I'm thrilled to tell you that my sewing table is still uncluttered. I've completed cleaned my desk (and even used a magazine picture as a motivation for how to organize it!). I'll take a picture and post it. I did take a picture of the cluttered desk. As thrilled as I am to tell you that these two tasks have been accomplished, I'm ashamed (yes, very ashamed) to admit that I've barely touched the tip of the iceburg. And I'm a tad overwhelmed by how much more work there is to declutter my home. When I committed to simplifying my life, I thought it would be an easy task to undertake. Not so much. I've had to remind myself a million times this weekend that I've made this committment for a YEAR. I don't have to finish everything this moment, this weekend, even this month!
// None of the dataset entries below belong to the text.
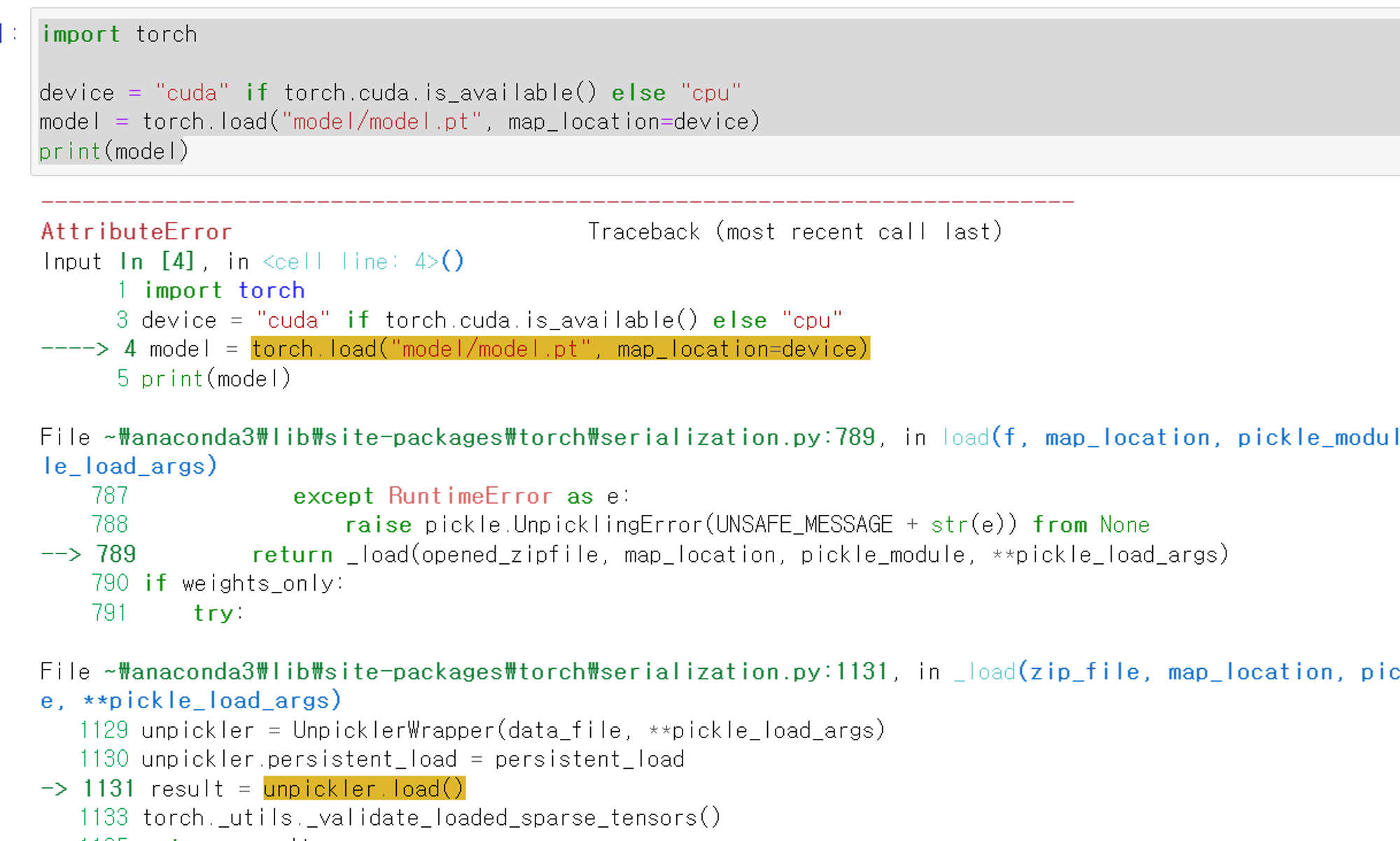Click the torch.load line in the code cell
The image size is (1400, 841).
[399, 122]
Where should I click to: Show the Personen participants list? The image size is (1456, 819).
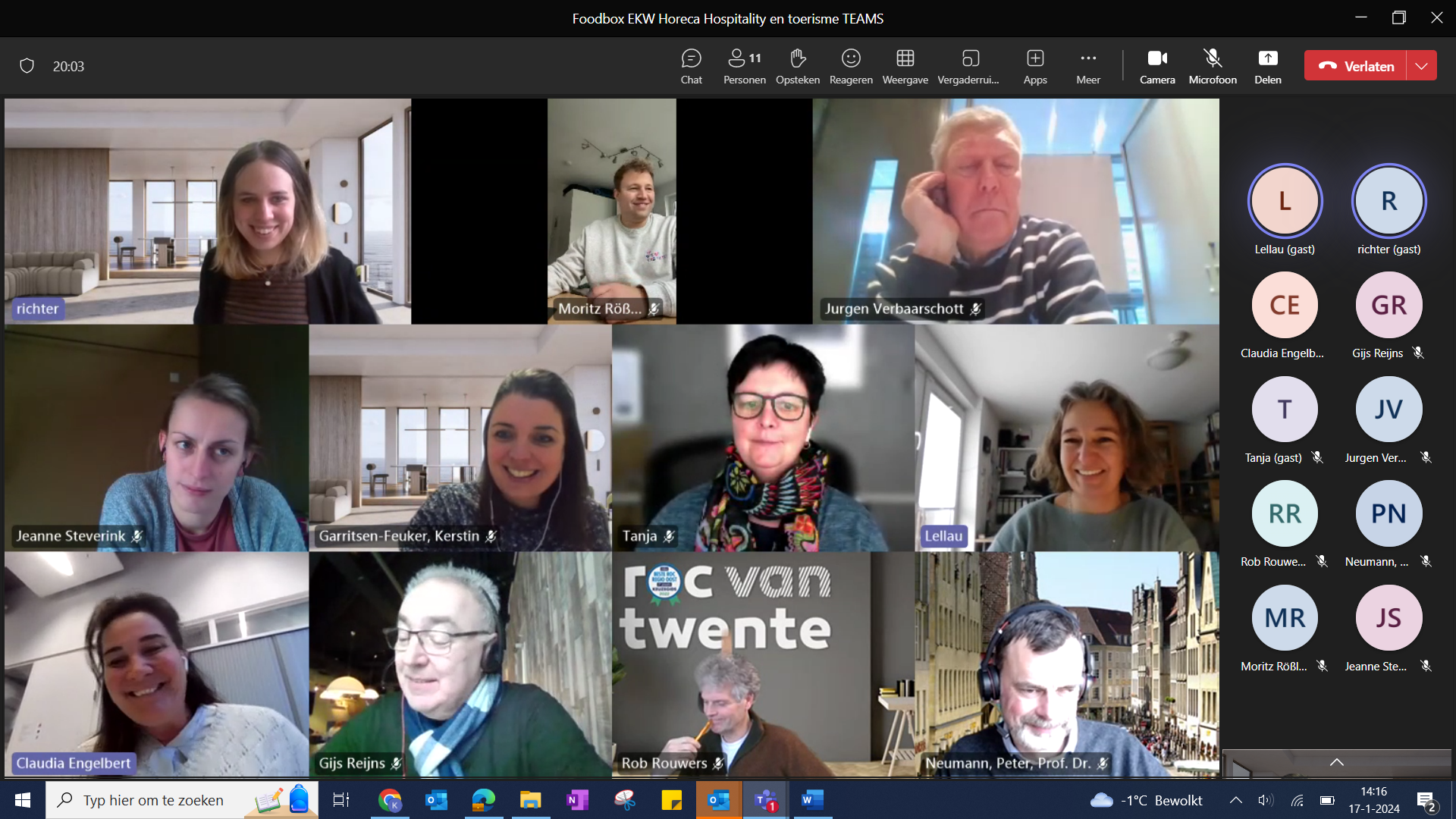tap(744, 66)
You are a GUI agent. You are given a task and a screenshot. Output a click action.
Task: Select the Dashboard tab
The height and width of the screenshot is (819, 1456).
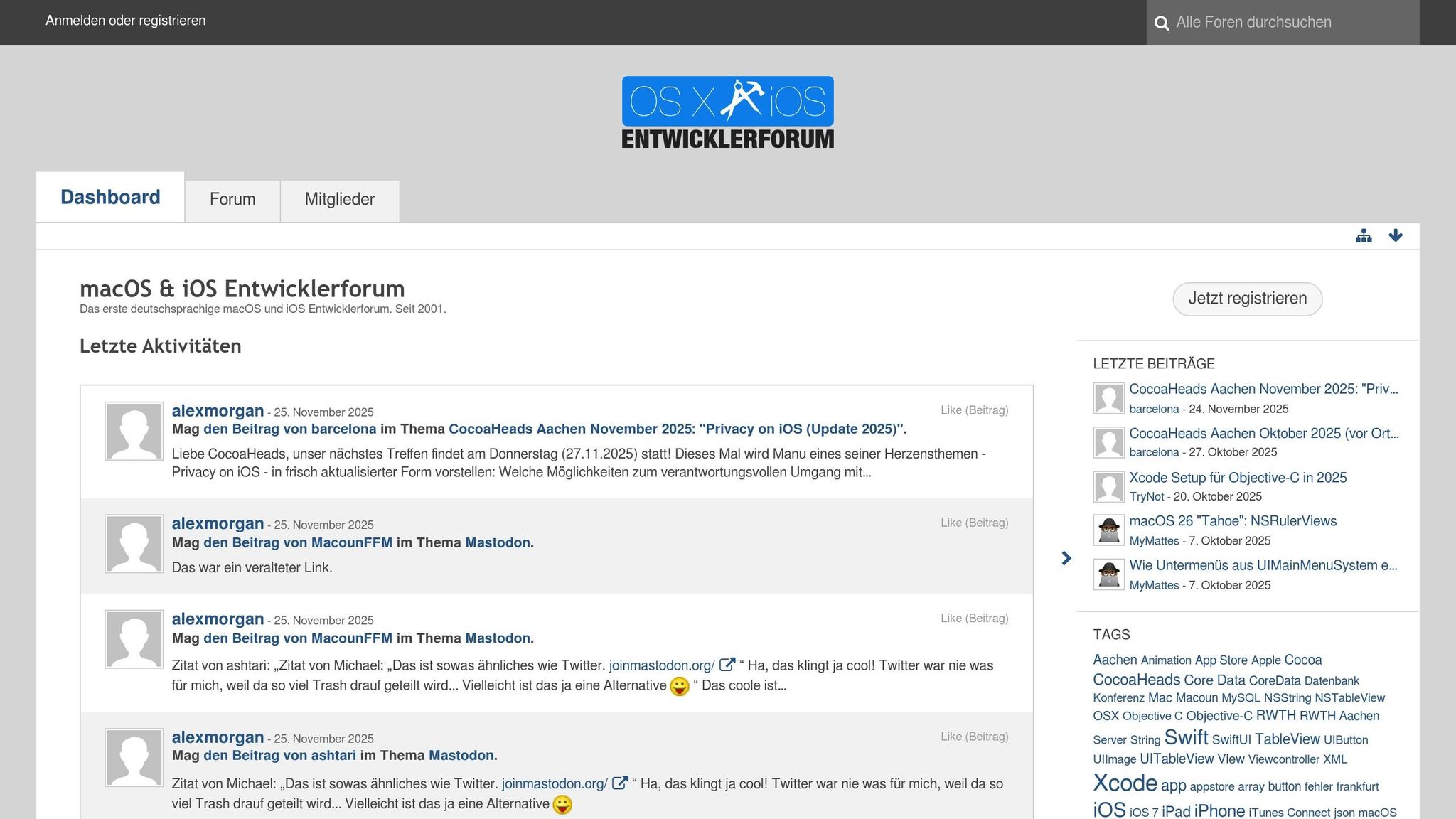(x=111, y=197)
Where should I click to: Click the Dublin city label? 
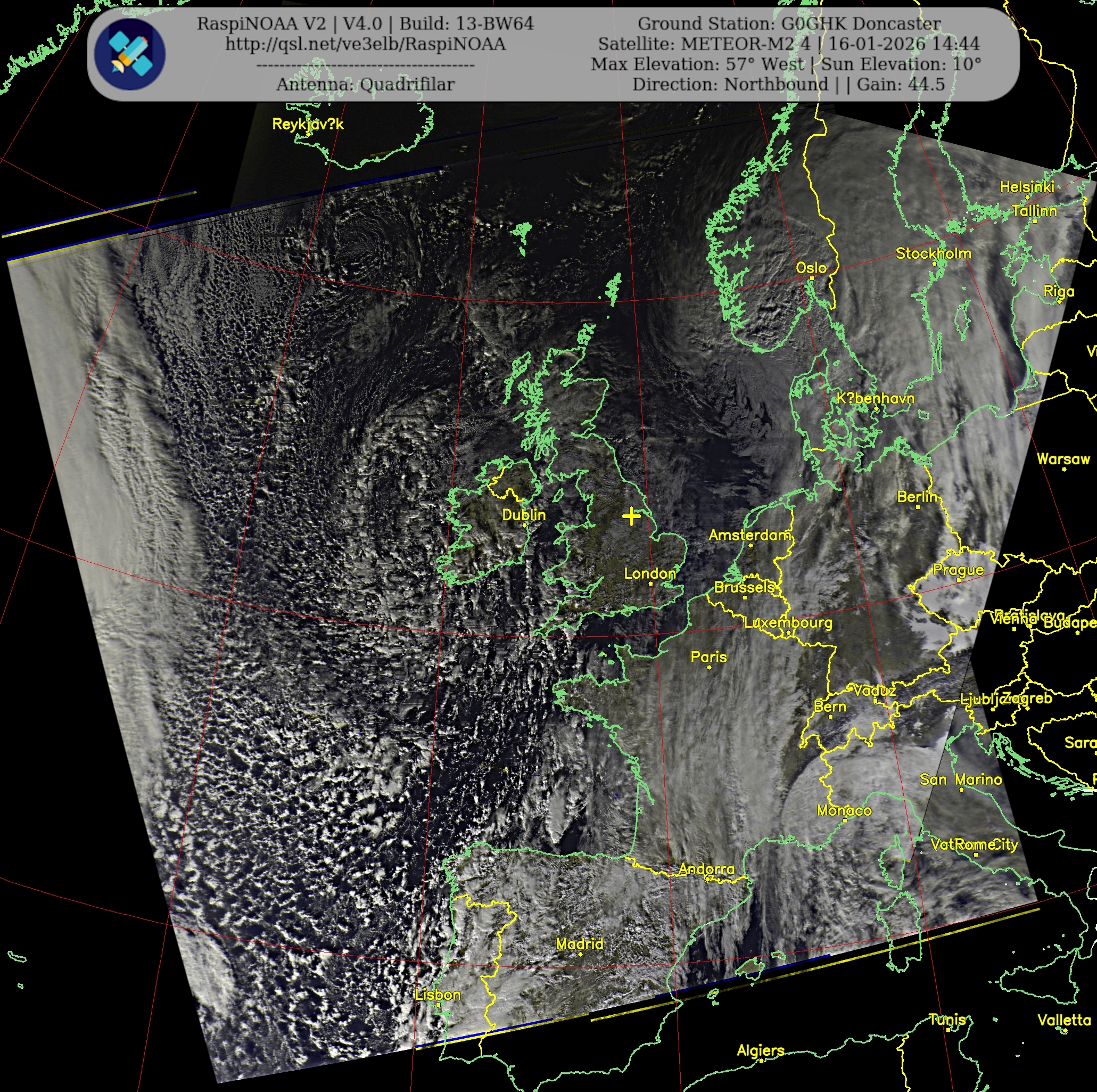pyautogui.click(x=524, y=515)
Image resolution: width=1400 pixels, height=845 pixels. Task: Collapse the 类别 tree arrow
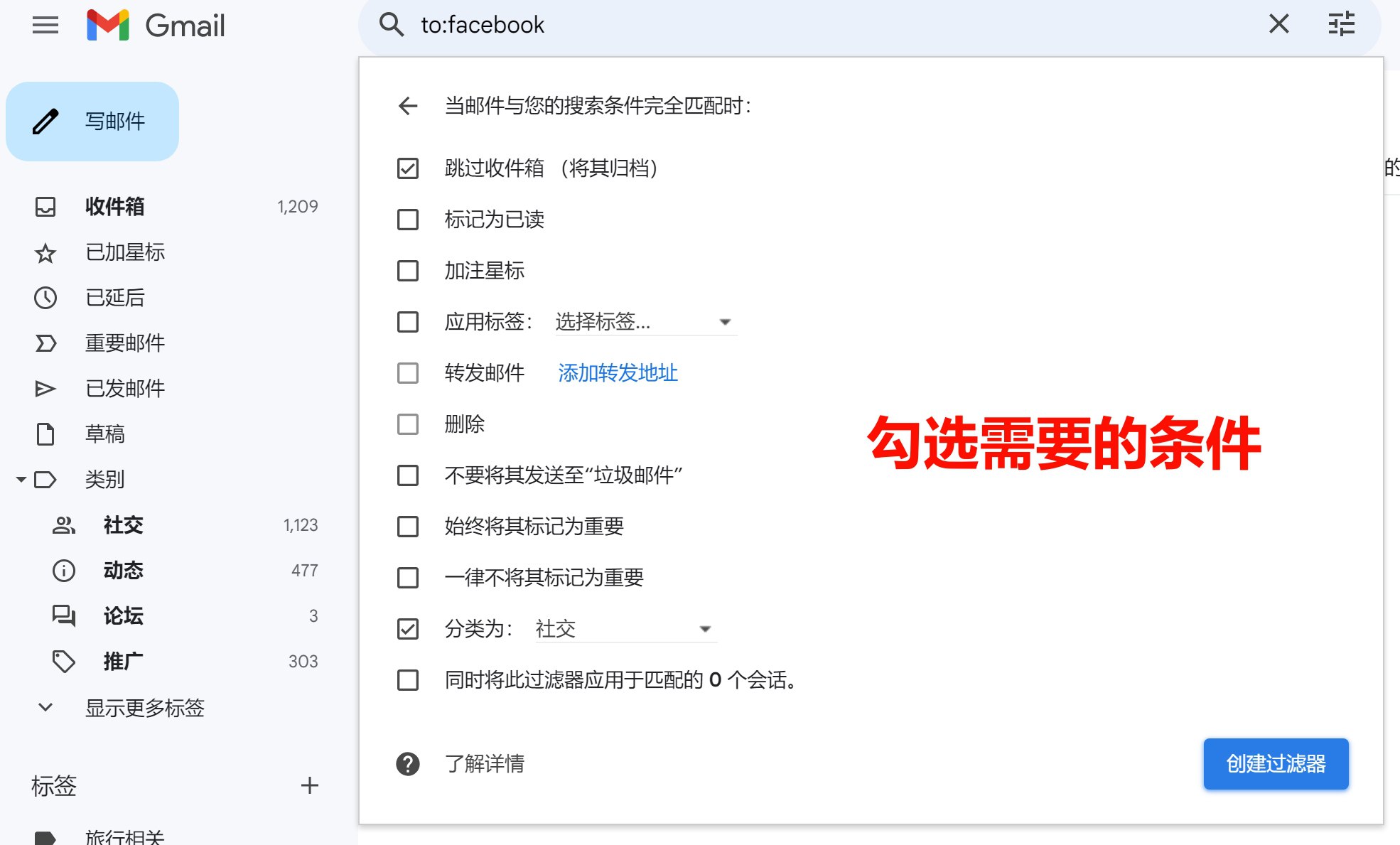click(21, 480)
This idea of simplification will probably take all year. I'm remaking my thought process, my relationship with my "stuff" and my ideas about home and family. This idea of simplify is NOT very simple.
One way I want to simplify is to enjoy the small things in life.
The feeling of cookie dough.
Cookies decorated by the three cutest nephews and the funniest two year old you've ever seen. (And their aunt who is the one who REALLY wanted to decorate the cookies!)
Warm cookies, cracked M and M's, and giggles of the kids who made them and the two year old who keeps sneaking M and M's out of the bag.